Hoy en la noche, dejemos nuestro trabajo de lado y contémosle a los chicos alguna historia nuestra para que la lleven siempre con ellos. Hay un período cuando los padres quedan huérfanos de sus hijos.
Es que los niños crecen independientes de nosotros, como árboles murmurantes y pájaros imprudentes. Crecen sin pedir permiso a la vida. Crecen con una estridencia alegre y, a veces, con alardeada arrogancia. Pero no crecen todos los días, de igual manera, crecen de repente.
Un día se sientan cerca tuyo en la terraza y te dicen una frase con tal naturalidad que sientes que no puedes ponerle más pañales a aquella “criatura”. ¿Dónde fue que anduvo creciendo aquella insignificancia que no percibiste?
¿Dónde quedaron la placita de jugar en la arena, las fiestitas de cumpleaños con payasos, los juguetes preferidos?
El niño crece en un ritual de obediencia orgánica y desobediencia civil. Ahora estás allí, en la puerta de la discoteca, esperando que él o ella no solo crezca, sino que aparezca. Allí están muchos padres al volante, esperando que salgan zumbando sobre patines y cabellos largos y sueltos.
Allí están nuestros hijos, entre hamburguesas y gaseosas en las esquinas, con el uniforme de su generación, e incómodas mochilas de moda en los hombros. Allí estamos, con los cabellos casi emblanquecidos.
Esos son los hijos que conseguimos generar y amar a pesar de los golpes de los vientos, de las cosechas, de las noticias y de la dictadura de las horas. Ellos crecieron medio amaestrados, observando y aprendiendo con nuestros errores y aciertos.
Principalmente con los errores que esperamos que no repitan. Hay un período en que los padres van quedando un poco huérfanos de los propios hijos..., ya no los buscaremos más de las puertas de las discotecas y de las fiestas. Pasó el tiempo del fútbol, el hockey, el inglés, la natación y el karate.
Salieron del asiento de atrás y pasaron al volante de sus propias vidas. Deberíamos haber ido más junto a su cama al anochecer, para escuchar su alma respirando conversaciones y confidencias entre las sábanas de la infancia y los adolescentes cubrecamas de aquellas piezas llenas de calcomanías, posters, agendas coloridas y discos ensordecedores.

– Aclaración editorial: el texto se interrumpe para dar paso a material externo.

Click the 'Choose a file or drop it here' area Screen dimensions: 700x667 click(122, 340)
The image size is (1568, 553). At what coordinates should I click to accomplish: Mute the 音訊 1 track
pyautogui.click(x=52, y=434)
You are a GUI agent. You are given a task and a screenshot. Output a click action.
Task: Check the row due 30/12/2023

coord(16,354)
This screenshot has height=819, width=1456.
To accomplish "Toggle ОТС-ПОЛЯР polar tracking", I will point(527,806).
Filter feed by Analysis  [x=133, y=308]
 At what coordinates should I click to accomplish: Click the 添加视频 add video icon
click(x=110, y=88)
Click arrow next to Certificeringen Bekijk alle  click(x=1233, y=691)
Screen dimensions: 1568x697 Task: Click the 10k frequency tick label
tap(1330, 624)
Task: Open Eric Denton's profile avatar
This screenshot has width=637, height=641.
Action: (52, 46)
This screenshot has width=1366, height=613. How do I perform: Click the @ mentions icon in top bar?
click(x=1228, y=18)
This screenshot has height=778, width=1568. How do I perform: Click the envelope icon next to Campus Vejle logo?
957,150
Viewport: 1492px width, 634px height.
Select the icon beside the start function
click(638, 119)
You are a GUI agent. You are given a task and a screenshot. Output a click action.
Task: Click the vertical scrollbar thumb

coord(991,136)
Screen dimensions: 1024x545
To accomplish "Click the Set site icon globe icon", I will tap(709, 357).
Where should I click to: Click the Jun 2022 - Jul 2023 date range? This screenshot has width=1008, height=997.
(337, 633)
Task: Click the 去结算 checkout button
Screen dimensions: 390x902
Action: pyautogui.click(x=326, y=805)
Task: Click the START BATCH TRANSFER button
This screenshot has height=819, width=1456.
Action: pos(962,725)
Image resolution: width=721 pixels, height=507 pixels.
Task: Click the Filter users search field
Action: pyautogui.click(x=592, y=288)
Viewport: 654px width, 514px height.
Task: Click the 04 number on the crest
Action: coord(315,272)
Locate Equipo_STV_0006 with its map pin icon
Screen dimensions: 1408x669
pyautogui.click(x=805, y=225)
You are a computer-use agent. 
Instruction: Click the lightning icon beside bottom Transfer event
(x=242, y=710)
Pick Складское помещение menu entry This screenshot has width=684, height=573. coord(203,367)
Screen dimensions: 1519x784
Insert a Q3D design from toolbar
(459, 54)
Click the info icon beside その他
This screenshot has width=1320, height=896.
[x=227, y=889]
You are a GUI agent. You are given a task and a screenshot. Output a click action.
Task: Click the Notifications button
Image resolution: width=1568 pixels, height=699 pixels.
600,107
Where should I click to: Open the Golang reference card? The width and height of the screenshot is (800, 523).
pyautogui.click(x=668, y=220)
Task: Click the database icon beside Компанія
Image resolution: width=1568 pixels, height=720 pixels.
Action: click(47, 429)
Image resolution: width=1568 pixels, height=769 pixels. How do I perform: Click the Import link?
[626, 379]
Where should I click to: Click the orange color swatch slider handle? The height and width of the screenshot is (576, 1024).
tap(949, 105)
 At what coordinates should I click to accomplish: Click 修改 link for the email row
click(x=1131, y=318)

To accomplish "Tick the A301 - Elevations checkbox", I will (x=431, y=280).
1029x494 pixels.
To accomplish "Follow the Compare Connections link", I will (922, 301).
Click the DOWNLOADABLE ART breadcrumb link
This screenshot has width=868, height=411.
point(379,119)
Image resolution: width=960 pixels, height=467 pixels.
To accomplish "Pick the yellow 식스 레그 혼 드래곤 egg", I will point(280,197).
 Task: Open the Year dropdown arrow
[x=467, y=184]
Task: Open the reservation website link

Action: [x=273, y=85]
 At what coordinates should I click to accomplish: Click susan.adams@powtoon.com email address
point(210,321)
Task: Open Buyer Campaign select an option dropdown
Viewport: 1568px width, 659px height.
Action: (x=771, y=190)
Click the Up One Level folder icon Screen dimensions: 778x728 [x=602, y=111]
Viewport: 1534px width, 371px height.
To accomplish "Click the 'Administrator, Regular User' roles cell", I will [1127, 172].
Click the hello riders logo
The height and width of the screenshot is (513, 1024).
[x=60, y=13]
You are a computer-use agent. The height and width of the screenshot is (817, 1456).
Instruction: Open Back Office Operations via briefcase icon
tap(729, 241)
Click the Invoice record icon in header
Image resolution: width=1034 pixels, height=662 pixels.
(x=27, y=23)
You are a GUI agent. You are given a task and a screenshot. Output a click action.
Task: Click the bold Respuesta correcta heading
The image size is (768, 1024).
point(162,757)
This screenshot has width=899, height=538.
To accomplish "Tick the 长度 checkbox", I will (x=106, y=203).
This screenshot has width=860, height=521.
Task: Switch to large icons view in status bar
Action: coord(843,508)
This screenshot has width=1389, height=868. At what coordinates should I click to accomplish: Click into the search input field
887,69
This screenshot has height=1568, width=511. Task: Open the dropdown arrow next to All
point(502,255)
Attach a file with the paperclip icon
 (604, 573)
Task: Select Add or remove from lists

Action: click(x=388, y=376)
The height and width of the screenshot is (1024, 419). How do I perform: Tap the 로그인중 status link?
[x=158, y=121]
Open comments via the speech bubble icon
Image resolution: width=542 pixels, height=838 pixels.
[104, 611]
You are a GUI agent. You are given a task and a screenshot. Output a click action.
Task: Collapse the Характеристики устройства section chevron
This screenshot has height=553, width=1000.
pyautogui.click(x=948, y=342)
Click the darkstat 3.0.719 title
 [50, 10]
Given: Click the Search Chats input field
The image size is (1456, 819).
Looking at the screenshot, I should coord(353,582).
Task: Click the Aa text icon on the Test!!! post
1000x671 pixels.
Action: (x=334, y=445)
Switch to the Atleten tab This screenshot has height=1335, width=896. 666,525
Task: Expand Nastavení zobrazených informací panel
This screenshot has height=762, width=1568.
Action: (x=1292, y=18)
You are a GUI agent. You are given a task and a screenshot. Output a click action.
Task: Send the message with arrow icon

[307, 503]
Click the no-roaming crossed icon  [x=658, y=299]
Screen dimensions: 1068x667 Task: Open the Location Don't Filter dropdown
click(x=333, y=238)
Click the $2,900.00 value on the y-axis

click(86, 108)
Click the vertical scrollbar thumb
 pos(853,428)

No los llevamos suficientemente al cine, a los juegos, no les dimos suficientes hamburguesas y bebidas, no les compramos todos los helados y ropas que nos hubiera gustado comprarles.
Ellos crecieron, sin que agotásemos con ellos todo nuestro afecto. Al principio fueron al campo o fueron a la playa entre discusiones, galletitas, congestionamiento, navidades, pascuas, piscinas y amigos. Sí que había peleas dentro del auto, la pelea por la ventana, los pedidos de chicles y reclamos sin fin.
Después llego él tiempo en que viajar con los padres comenzó a ser un esfuerzo, un sufrimiento, pues era imposible dejar el grupo de amigos y primeros enamorados. Los padres quedaban exiliados de los hijos. “Tenían la soledad que siempre desearon", pero de repente, morían de nostalgia de nostalgia de aquellas “pestes”.
Llega el momento en que solo nos resta quedar mirando desde lejos, torciendo y rezando mucho (en ese tiempo, si nos habíamos olvidado, recordamos como rezar) para que escojan bien en la búsqueda de la felicidad, y que la conquisten del modo más completo posible.
El secreto es esperar... En cualquier momento nos pueden dar nietos. El nieto es la hora del cariño ocioso y picardía no ejercida en los propios hijos, y que no puede morir con nosotros.
Por eso, los abuelos son tan desmesurados y distribuyen tan incontrolable cariño. Los nietos son la última oportunidad de reeditar nuestro afecto. Por eso es necesario hacer algunas cosas adicionales... ¡ANTES DE QUE ELLOS CREZCAN!
Así es la gente sólo aprende a ser hijo después que somos padres, sólo aprendemos a ser padres después que somos abuelos. En fin, sólo aprendemos a vivir después que ya hemos vivido.